Robert Kirkman ha dichiarato che #Outcast è molto più spaventoso di #The Walking Dead.
Io sono d’accordo, sebbene questo secondo episodio sia stato molto più commovente che spaventoso.
Per un motivo: accrescere il nostro legame emotivo con il protagonista.
Mentre la sigla ci mostra un mondo rovesciato, ammiccando alla croce rovesciata (uno dei simboli più diffusi della possessione demoniaca e del maligno in genere), ci addentriamo nel mondo di Kyle Barnes.
Con il dettaglio del suo occhio - una citazione che non sfugge, da Blade Runner a Lost - Kyle ci guida fra i suoi ricordi.
Veniamo catapultati nel bel mezzo del suo passato, in un ricordo felice che termina in tragedia: il momento in cui sua madre, Sarah, viene posseduta da un demone che la trasforma in un mostro.
Subito dopo ci vengono mostrati il volto di Kyle e quello del reverendo Anderson: i due protagonisti della lotta contro il male.
La chiesa è l’unica cosa che ci fortifica, che ci sostiene e ci protegge dall’oscurità
afferma Anderson.
L’impostazione religiosa di Outcast è chiarissima: se #Kyle vuole credere (come ci ricorda continuamente il poster di X-Files), Anderson sa già che la fede è l’unica arma contro il demonio.
Non a caso il dialogo più importante fra lui e Kyle si svolge in chiesa. Nella sua chiesa. Una chiesa che, per colori e disposizione, ricorda molto quella di padre Gabriel in The Walking Dead. Scritte sulla facciata incluse.

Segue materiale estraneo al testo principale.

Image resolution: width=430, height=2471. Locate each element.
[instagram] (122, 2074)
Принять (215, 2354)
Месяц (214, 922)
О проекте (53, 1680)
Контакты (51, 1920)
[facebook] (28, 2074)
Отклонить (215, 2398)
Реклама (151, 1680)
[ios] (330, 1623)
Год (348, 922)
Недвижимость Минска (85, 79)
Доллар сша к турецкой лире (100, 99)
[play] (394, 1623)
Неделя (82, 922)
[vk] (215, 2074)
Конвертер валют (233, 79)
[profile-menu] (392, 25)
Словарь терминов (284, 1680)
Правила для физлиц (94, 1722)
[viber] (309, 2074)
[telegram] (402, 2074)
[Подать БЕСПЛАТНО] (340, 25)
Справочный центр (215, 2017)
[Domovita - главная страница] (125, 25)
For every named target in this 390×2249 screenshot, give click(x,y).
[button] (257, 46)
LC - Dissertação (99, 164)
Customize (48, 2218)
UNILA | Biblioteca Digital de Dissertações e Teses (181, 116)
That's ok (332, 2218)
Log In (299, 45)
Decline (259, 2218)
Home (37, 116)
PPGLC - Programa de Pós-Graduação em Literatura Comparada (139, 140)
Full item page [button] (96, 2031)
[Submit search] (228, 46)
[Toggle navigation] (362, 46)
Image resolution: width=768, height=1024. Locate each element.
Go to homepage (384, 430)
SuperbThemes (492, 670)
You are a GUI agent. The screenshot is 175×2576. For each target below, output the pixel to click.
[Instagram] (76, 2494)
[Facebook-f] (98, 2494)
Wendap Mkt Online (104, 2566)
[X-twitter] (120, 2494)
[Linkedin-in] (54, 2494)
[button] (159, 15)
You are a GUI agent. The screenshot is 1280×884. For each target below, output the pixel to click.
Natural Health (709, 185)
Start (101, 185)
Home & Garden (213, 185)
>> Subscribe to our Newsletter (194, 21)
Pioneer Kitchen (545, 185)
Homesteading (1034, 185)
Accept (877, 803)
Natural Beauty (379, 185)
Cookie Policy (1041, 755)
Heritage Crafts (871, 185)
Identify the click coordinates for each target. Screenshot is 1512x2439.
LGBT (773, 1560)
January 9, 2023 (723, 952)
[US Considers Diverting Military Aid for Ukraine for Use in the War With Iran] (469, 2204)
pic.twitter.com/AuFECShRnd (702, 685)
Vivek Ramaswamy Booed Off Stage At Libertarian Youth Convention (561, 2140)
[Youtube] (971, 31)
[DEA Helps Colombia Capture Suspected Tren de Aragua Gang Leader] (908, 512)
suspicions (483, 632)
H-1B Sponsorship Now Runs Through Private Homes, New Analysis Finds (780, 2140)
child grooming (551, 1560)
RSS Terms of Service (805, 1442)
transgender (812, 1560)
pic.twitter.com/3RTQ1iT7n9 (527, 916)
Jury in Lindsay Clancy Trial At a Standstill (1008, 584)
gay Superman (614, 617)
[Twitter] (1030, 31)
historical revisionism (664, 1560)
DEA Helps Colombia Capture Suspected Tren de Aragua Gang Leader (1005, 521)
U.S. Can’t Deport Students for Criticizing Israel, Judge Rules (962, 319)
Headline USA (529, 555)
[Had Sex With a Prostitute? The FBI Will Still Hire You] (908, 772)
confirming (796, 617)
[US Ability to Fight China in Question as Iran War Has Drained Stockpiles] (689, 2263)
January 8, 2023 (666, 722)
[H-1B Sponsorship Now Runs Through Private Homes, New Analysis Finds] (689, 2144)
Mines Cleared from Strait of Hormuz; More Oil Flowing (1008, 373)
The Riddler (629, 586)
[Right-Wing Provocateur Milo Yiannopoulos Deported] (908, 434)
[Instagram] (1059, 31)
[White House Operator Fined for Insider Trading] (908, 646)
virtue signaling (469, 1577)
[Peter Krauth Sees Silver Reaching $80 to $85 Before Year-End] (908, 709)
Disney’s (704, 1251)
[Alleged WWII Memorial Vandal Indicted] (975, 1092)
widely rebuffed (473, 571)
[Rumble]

Il senso di colpa di Kyle per ciò che è successo a sua madre, e il suo tentativo - fallito - di porvi rimedio, si contrappongono a ciò che la gente di Rome pensa di Kyle.
Molti pensano che porti guai, e che abbia fatto del male alla sua bambina.
Noi però conosciamo la verità e siamo con lui, già dal primo momento. Proprio come eravamo con Rick Grimes in ospedale, fin dal suo risveglio.
Ma se seguivamo Rick alla scoperta di un mondo nuovo e terrificante, con Kyle è diverso: lui ha già un vissuto nell’orrore, nel mondo spaventoso di Rome.
Deve solo scoprire perché, suo malgrado, ne è protagonista.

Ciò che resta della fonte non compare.